On paper, the most persuasive explanation is that the results were largely an artifact of structural turnout patterns. For decades, as the two major political parties have grown increasingly ideologically pure and polarized, the classic socioeconomic patterns of party support have evolved. Democrats once displayed a “barbell” shape—strong support at the top and bottom of the socioeconomic scale, thinner in the middle—while Republicans resembled a “toy top,” with a concentration in the middle. But this has given way to a new structure: Democratic support now resembles an inverted pyramid, while Republican support has settled into a standard wine bottle shape.

This reordering has significant implications for election turnout. In the mid-20th century, analysts believed higher-turnout elections favored Democrats, since less-reliable voters—often lower SES—tended to support them. But as post-WWII affluence changed the electoral issue mix and the party coalitions shifted, that assumption faded.

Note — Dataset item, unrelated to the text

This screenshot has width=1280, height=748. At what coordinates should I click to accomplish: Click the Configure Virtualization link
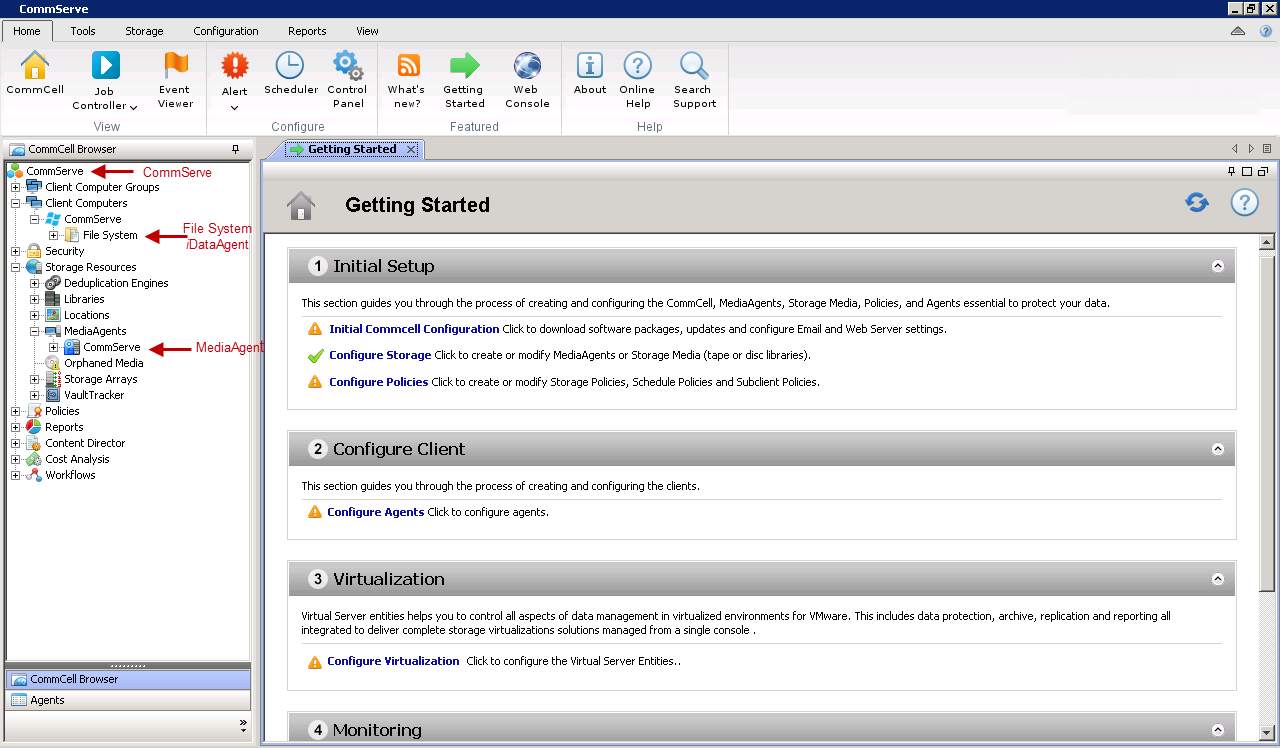pyautogui.click(x=393, y=661)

Today, observers on both the right and left increasingly agree that higher-turnout elections tend to favor Republicans. In Louisiana, this means the GOP fares best when a presidential election is on the ballot, followed by U.S. Senate races (including runoffs), gubernatorial contests (also including runoffs), the every-dozen-year cycle of House-only statewide elections, and finally, when only constitutional amendments are up for a vote.

A review of election turnout data since 1998 confirms this. Presidential elections have averaged over 67 percent turnout. Senate and gubernatorial elections—runoffs included—cluster around the 43–47 percent range. Statewide or House-only contests average nearly 38 percent, while amendment-only elections trail far behind at just under 20 percent.

Turnout also varies significantly by party registration. In presidential elections, Republicans have outperformed Democrats by over 8 percentage points on average. For Senate races, the GOP edge is just over 6 and just under 5 points; for gubernatorial contests, over 3 and over 1; for House/statewide races, around 3.5; and for amendment-only ballots, slightly more than 2 points. Notably, in presidential elections without Donald Trump on the ballot, Republicans’ turnout advantage averaged just under 5.5 points. With Trump, it has jumped to over 8.5 points—even though he typically wins the state by about 20 points.

More complex statistical calculations reinforce how the type of contest impacts partisan turnout differences in Louisiana. Using a technique known as simple regression that computes covariance between overall turnout and partisan turnout gap, researchers find that roughly 30 percent of the gap across 33 elections can be attributed to overall turnout fluctuations. In other words, the higher the turnout, the more Republicans show up relative to Democrats—making high-turnout elections more favorable to the GOP.

Unquestionably, the lack of structural electoral stimulus on March 29 hurt the chances of the amendments—each passed by the legislature mostly along party lines and perceived as Republican in origin. As well, this was the first set of amendments since 1989 that didn’t come up in the fall. Even in years when no national or statewide executive contests were on the ballot, previous amendments coincided with local races—such as school board, parish offices, or judicial contests—which helped stimulate turnout. But this time, the amendments landed in the spring municipal slot—an election date that most municipalities avoid in favor of fall cycles—further depressing turnout in many parishes.

In short, Mar. 29, 2025 was the worst possible time to put these amendments on the ballot—especially if they were perceived (or made to be perceived) as a partisan initiative, with the benefiting party reliant on high turnout. That reality severely undercut their chances of passage. To be fair, Republican Gov. Jeff Landry and GOP legislators had good reasons for the timing: they wanted the changes enacted before fiscal year 2026 budgeting, and politically, it made sense to strike while the iron was hot after Landry’s decisive 2023 victory. The next likely opportunity wouldn’t come until the fall 2026 cycle.

Still, other political dynamics may have also contributed to the amendments’ failure—and, had they not been present, the measures might have passed despite the poor timing. This space will turn to those possibilities in the near future.